Stored items from a collection
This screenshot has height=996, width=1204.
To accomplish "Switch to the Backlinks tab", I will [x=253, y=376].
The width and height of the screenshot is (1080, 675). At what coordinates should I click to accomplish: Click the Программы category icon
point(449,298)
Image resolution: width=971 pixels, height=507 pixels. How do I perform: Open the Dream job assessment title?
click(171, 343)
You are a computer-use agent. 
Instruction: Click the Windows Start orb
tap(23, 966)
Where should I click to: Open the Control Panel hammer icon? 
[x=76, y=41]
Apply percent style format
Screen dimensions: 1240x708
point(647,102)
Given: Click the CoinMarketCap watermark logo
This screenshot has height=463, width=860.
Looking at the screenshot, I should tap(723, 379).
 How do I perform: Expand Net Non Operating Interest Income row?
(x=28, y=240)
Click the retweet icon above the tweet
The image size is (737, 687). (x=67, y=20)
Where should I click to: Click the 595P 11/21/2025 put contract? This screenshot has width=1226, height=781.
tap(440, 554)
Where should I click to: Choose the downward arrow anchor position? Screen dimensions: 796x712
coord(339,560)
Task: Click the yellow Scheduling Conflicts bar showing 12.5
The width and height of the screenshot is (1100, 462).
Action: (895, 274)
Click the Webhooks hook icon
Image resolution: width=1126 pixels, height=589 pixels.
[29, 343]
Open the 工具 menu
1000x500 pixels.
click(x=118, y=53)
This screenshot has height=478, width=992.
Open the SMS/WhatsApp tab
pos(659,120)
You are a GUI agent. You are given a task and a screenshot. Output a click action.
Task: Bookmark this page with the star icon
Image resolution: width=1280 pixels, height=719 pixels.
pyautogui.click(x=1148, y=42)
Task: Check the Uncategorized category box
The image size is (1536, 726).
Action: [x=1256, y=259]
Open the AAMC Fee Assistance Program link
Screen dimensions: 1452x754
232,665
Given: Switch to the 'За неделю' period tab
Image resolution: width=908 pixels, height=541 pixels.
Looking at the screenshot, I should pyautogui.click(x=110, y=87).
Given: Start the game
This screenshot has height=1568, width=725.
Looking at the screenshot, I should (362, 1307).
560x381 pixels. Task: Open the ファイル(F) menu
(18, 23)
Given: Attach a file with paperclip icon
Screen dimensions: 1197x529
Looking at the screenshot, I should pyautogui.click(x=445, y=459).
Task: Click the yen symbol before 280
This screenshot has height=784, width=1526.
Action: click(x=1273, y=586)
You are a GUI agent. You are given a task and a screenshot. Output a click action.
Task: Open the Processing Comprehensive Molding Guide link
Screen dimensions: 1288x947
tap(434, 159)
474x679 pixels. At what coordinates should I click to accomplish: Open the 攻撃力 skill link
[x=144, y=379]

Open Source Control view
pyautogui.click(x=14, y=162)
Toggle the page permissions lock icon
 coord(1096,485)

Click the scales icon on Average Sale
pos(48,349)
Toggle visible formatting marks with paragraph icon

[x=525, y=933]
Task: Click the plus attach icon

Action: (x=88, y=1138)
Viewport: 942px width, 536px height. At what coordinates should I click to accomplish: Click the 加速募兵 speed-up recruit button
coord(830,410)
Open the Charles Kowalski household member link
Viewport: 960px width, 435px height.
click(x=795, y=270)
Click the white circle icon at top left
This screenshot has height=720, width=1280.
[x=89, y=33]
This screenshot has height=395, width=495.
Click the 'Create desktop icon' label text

→ **Work instruction**
Your answer must be the full set of records above, reproduced exactly.

→ **Output for this task**
This screenshot has height=996, width=1204.
To accomplish "Switch to the Backlinks tab", I will [x=253, y=376].
The width and height of the screenshot is (1080, 675). At what coordinates should I click to accomplish: Click the Программы category icon
point(449,298)
Image resolution: width=971 pixels, height=507 pixels. How do I perform: Open the Dream job assessment title?
click(171, 343)
You are a computer-use agent. 
Instruction: Click the Windows Start orb
tap(23, 966)
Where should I click to: Open the Control Panel hammer icon? 
[x=76, y=41]
Apply percent style format
Screen dimensions: 1240x708
point(647,102)
Given: Click the CoinMarketCap watermark logo
This screenshot has height=463, width=860.
Looking at the screenshot, I should tap(723, 379).
 How do I perform: Expand Net Non Operating Interest Income row?
(x=28, y=240)
Click the retweet icon above the tweet
The image size is (737, 687). (x=67, y=20)
Where should I click to: Click the 595P 11/21/2025 put contract? This screenshot has width=1226, height=781.
tap(440, 554)
Where should I click to: Choose the downward arrow anchor position? Screen dimensions: 796x712
coord(339,560)
Task: Click the yellow Scheduling Conflicts bar showing 12.5
The width and height of the screenshot is (1100, 462).
Action: (895, 274)
Click the Webhooks hook icon
Image resolution: width=1126 pixels, height=589 pixels.
[29, 343]
Open the 工具 menu
1000x500 pixels.
click(x=118, y=53)
This screenshot has height=478, width=992.
Open the SMS/WhatsApp tab
pos(659,120)
You are a GUI agent. You are given a task and a screenshot. Output a click action.
Task: Bookmark this page with the star icon
Image resolution: width=1280 pixels, height=719 pixels.
pyautogui.click(x=1148, y=42)
Task: Check the Uncategorized category box
The image size is (1536, 726).
Action: [x=1256, y=259]
Open the AAMC Fee Assistance Program link
Screen dimensions: 1452x754
232,665
Given: Switch to the 'За неделю' period tab
Image resolution: width=908 pixels, height=541 pixels.
Looking at the screenshot, I should pyautogui.click(x=110, y=87).
Given: Start the game
This screenshot has height=1568, width=725.
Looking at the screenshot, I should (362, 1307).
560x381 pixels. Task: Open the ファイル(F) menu
(18, 23)
Given: Attach a file with paperclip icon
Screen dimensions: 1197x529
Looking at the screenshot, I should pyautogui.click(x=445, y=459).
Task: Click the yen symbol before 280
This screenshot has height=784, width=1526.
Action: click(x=1273, y=586)
You are a GUI agent. You are given a task and a screenshot. Output a click action.
Task: Open the Processing Comprehensive Molding Guide link
Screen dimensions: 1288x947
tap(434, 159)
474x679 pixels. At what coordinates should I click to accomplish: Open the 攻撃力 skill link
[x=144, y=379]

Open Source Control view
pyautogui.click(x=14, y=162)
Toggle the page permissions lock icon
 coord(1096,485)

Click the scales icon on Average Sale
pos(48,349)
Toggle visible formatting marks with paragraph icon

[x=525, y=933]
Task: Click the plus attach icon

Action: (x=88, y=1138)
Viewport: 942px width, 536px height. At what coordinates should I click to accomplish: Click the 加速募兵 speed-up recruit button
coord(830,410)
Open the Charles Kowalski household member link
Viewport: 960px width, 435px height.
click(x=795, y=270)
Click the white circle icon at top left
This screenshot has height=720, width=1280.
[x=89, y=33]
This screenshot has height=395, width=495.
Click the 'Create desktop icon' label text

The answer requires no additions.